## 抽出テキスト
▽
きゃりー:すごい緊張しそうですね(笑)。久しぶりで楽しいと感じるのか、それとも違った感情になるのかは、ステージに立ってみないとわからない。でも、イベントに向けて新曲だったり、新しいビジュアルだったりを用意しているので、とにかくワクワクしてます。リーダーズやFRUITS ZIPPER、Klang Ruler、Touaちゃんとは最近いろいろ接する機会もあったので、みんなと会えるのもすごく楽しみです。

――母になって初めてのライブでもありますよね。

きゃりー:そうそう。そこがひとつの挑戦でもあるんですよ。母ときゃりーぱみゅぱみゅが共存できるのかどうかっていう。未知の世界でもあるので、すごく楽しみです。これからも前例がないようなことであっても、いろんなことにどんどん挑戦していきたい気持ちは強いですね。そういう自分でいられるのもアソビシステムのみなさんの協力があってこそなので、本当に感謝です。
△
## データ行
▽
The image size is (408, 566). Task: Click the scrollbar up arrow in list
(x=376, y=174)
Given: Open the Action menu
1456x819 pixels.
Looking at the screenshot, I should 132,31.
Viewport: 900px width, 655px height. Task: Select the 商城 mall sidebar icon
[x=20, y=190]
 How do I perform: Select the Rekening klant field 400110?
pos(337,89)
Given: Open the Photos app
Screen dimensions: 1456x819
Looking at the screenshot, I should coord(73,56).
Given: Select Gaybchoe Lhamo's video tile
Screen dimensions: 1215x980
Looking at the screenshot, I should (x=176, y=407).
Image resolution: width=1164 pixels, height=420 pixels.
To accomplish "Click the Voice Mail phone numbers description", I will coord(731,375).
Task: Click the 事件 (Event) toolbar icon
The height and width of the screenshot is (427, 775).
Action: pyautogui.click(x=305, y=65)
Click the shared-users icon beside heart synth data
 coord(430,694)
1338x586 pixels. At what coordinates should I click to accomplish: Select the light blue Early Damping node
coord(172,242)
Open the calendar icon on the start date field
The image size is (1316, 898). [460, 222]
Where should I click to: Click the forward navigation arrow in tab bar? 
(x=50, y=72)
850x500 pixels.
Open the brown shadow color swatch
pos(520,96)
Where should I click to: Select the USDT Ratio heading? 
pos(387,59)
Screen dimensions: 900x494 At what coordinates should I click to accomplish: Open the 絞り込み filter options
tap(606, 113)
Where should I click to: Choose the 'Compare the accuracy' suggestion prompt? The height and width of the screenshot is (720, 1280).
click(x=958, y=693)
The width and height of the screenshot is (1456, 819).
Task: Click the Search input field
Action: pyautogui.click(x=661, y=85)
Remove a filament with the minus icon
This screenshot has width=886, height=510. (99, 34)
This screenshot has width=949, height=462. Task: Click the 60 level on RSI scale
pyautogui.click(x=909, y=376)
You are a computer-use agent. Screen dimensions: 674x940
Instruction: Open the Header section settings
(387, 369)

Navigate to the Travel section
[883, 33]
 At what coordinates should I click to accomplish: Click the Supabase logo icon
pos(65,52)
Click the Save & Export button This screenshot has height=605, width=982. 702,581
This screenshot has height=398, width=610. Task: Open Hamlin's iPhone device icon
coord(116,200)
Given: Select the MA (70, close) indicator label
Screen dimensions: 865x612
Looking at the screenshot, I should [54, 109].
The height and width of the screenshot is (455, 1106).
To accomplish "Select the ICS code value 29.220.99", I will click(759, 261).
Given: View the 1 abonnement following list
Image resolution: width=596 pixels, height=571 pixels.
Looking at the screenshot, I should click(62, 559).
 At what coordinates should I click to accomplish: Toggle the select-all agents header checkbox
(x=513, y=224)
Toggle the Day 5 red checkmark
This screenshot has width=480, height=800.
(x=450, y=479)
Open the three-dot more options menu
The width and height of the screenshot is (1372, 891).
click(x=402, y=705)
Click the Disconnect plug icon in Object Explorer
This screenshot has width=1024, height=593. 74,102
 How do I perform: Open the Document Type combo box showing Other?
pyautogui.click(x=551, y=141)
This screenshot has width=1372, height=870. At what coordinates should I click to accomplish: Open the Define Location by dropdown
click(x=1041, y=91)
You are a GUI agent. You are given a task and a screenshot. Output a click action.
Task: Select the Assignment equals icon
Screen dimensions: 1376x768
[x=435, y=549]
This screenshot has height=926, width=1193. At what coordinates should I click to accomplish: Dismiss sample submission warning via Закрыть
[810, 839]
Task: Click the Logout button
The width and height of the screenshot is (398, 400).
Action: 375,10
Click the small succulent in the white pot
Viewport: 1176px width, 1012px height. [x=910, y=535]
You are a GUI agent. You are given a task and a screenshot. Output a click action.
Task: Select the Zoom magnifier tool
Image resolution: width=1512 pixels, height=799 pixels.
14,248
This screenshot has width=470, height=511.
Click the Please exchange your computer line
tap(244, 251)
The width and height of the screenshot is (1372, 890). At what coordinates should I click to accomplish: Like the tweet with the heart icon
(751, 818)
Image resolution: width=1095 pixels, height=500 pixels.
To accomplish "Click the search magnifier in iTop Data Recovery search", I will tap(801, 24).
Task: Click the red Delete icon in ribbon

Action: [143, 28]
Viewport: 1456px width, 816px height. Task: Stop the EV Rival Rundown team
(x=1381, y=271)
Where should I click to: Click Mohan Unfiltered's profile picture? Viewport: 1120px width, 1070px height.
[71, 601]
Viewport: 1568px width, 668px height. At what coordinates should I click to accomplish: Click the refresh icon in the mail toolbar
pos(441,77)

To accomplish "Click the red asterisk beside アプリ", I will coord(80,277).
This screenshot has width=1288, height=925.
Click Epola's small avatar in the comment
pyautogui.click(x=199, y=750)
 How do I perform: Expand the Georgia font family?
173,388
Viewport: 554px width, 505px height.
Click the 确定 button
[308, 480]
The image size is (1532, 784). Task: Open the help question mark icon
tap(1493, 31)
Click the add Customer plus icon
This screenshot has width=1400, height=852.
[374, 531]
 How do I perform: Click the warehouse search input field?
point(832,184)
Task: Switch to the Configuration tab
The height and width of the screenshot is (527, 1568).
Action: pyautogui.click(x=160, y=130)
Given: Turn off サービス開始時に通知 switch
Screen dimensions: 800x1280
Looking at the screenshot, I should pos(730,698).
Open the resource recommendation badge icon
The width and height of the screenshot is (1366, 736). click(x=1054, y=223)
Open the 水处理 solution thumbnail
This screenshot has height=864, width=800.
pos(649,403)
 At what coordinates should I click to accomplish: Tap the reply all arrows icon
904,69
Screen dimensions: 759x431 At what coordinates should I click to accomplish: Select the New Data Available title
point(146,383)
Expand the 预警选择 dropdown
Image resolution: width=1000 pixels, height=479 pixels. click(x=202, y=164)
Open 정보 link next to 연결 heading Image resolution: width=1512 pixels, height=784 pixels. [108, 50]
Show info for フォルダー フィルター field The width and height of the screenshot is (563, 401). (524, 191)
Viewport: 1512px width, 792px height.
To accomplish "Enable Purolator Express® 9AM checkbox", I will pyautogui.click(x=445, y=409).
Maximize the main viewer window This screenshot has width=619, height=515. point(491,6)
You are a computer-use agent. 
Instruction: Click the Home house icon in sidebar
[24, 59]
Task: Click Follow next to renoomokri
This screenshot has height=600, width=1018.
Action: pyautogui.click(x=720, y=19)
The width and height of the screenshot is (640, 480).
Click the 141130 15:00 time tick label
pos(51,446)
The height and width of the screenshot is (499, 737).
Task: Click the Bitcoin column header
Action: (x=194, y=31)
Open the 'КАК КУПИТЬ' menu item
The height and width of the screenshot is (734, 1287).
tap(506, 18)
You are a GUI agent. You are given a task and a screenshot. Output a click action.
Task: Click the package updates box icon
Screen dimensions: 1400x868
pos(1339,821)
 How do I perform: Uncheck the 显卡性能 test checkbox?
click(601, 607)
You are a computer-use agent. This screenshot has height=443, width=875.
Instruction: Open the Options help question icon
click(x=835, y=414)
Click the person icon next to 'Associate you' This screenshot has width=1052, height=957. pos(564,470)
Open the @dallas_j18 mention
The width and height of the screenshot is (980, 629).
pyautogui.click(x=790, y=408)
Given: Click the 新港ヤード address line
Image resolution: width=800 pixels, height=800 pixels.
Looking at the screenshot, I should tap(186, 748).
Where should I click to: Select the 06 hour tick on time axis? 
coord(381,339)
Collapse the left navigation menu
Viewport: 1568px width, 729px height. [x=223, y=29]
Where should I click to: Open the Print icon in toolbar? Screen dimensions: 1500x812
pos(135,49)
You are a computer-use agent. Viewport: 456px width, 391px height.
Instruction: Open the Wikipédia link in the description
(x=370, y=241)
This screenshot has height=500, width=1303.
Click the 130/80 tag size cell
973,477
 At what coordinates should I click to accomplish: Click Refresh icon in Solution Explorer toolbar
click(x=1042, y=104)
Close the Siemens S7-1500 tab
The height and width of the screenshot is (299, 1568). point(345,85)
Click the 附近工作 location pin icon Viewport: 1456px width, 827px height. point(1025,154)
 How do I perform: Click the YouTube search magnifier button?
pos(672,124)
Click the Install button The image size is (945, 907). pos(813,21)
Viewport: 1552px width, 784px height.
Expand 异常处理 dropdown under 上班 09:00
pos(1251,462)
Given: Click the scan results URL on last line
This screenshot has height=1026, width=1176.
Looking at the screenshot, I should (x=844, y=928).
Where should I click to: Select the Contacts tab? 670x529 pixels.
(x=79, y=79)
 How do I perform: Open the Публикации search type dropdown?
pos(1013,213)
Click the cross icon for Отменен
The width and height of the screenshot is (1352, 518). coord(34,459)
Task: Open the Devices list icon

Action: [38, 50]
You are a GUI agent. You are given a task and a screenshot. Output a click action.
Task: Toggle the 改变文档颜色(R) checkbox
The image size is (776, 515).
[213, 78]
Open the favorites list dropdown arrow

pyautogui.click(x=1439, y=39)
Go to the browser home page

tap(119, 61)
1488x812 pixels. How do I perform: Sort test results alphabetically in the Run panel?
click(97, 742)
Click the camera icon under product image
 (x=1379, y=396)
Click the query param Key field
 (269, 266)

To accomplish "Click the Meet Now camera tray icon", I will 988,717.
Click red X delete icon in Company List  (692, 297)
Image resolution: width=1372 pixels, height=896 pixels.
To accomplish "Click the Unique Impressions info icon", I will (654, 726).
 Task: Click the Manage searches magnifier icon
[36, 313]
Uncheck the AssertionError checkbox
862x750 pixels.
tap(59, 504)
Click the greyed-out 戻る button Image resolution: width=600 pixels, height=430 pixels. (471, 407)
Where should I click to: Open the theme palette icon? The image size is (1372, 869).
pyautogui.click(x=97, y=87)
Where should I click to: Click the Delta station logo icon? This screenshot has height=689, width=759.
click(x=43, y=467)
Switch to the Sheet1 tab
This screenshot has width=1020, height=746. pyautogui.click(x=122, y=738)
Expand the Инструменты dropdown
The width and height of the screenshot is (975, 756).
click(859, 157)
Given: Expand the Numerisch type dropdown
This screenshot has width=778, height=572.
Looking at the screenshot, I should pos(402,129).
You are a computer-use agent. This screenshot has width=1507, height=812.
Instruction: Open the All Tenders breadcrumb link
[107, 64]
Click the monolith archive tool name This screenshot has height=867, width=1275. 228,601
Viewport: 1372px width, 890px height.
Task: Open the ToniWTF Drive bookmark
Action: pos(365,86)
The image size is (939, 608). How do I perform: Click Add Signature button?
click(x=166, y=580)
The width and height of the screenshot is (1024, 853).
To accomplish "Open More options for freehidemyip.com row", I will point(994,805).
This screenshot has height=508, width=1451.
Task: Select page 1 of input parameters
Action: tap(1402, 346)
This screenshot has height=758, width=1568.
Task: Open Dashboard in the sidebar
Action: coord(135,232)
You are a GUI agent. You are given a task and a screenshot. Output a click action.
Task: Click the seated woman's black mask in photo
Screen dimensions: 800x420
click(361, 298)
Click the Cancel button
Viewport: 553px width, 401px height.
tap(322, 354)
△
## 課題の説明
上のきゃりーぱみゅぱみゅのインタビューから、「きゃりー:そうそう。そこがひ」を含む言葉で始まり「こそなので、本当に感謝です。」で終わる部分を、一字も変えずに抜き出して返してください。

## 記述回答
きゃりー:そうそう。そこがひとつの挑戦でもあるんですよ。母ときゃりーぱみゅぱみゅが共存できるのかどうかっていう。未知の世界でもあるので、すごく楽しみです。これからも前例がないようなことであっても、いろんなことにどんどん挑戦していきたい気持ちは強いですね。そういう自分でいられるのもアソビシステムのみなさんの協力があってこそなので、本当に感謝です。